A site on the future of psychology

In the previous post—part I of a three part series—I took the perspective of a skeptic  and argued that a unified theory of psychology is essentially impossible. An important distinction was made in Part I about the meaning of the expression “unified theory” , namely whether the expression is meant to coin a complete, mathematically specifiable description of human and animal behavior akin to the way physicists explain the behavior of particles, or whether it referred more to a workable, conceptual system that frames the subject matter in a coherent way. The skeptical position was that neither a natural science/mathematical framework, nor a consensually agreed upon conceptual system was possible.

Here I want to use the distinction between the conceptual and the mathematical science argument to make the point that there are two versions of the unified theory, one strong and one weak. The weak version is the version that I offered and defended in A New Unified Theory of Psychology. This is the argument that emphasizes the need for semantic and conceptual clarity in psychology, set against the backdrop that there is enormous conceptual chaos about foundational issues in the field. The weak version is the claim that the unified theory solves many of these issues, giving psychology a much more coherent general framework from which to understand animal and human dimensions of existence that is currently taught in the field. Of course, the unified theory achieves this perhaps most notably via the ToK System, and its novel ontological claim that the universe can be conceptualized as the flow of Energy-Information (i.e., behavior), and that because of the evolutionary emergence of three information processing systems (genetic, neuronal, symbolic), we can identify four separable dimensions of informational complexity (Matter, Life, Mind, and Culture). This macro-level view ultimately allows us to crisply define psychology as the science of mental behavior, and show that it has three great branches: 1) basic psychology, which is a natrual science concerned with the general laws of animal behavior; 2) human psychology, which is a social science concerned with the human mind and human behavior at the level of the individual; and 3) professional psychology, which is the application of psychological knowledge toward the greater good. Behavioral Investment Theory, the Influence Matrix, and the Justification Hypothesis fill in the space and provide the conceptual structure to hold the multitude of psychological paradigms together in a coherent way. In this regard, what is meant by “unified theory of psychology” is what Staats meant when he used the term, and refers a coherent conceptual framework that defines the field and unites the competing factions.

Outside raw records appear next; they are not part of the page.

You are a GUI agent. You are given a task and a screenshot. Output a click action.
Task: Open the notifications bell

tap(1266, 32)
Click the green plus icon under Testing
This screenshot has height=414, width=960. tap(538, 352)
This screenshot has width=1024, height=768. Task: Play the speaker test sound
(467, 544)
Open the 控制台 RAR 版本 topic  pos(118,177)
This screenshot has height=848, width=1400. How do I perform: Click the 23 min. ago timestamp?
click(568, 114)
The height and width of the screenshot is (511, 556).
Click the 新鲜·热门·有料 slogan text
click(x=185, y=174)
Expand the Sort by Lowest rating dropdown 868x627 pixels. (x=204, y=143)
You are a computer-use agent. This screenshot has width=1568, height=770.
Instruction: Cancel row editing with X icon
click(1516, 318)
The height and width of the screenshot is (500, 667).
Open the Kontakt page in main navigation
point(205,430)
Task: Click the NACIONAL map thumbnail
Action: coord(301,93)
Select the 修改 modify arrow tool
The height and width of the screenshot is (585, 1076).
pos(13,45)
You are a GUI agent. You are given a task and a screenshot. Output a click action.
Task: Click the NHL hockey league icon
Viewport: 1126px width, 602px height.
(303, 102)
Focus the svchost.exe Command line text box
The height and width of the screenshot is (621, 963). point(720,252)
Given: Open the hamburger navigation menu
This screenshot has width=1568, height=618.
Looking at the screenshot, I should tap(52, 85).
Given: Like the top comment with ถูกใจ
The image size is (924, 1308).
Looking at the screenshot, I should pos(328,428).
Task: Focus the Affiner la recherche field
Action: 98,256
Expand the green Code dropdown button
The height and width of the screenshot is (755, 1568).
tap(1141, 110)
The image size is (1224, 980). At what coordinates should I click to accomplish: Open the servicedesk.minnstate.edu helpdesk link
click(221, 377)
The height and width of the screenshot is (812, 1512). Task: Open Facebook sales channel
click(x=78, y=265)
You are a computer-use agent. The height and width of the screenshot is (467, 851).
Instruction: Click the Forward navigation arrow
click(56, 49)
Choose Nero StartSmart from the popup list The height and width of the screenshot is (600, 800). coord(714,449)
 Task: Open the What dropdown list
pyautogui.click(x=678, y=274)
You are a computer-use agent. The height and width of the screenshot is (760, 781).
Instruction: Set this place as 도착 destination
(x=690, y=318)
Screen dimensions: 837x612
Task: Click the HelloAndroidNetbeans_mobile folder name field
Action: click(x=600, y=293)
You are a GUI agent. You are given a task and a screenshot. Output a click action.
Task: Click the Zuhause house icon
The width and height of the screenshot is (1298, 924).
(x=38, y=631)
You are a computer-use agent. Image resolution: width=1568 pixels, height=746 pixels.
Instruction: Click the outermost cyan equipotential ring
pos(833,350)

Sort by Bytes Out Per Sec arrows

So if the weak version is that the unified theory provides a semantically and conceptually sound framework for psychology that can integrate various perspectives into a coherent whole, what is the strong version? The strong version is that it points the way toward the Truth (and the Good and Beautiful). The ‘critic’ in Part I mentioned that such a strong version would eventually run adrift because it must be grounded in physics and physics itself is not unified. The strong version of the unified theory posits that the ToK System actually does much to solve the fundamental problems inherent in quantum mechanics and gravity. Specifically, it argues that these problems are in part philosophical, and that to solve them one needs simultaneously a theory of the observer and the observed. The macro-level view provided by the ToK System provides the necessary perspective. In part III of this post, I will share how it does this and articulate a radical mathematical humanistic equation that, for me, represents the pathway to the strong version!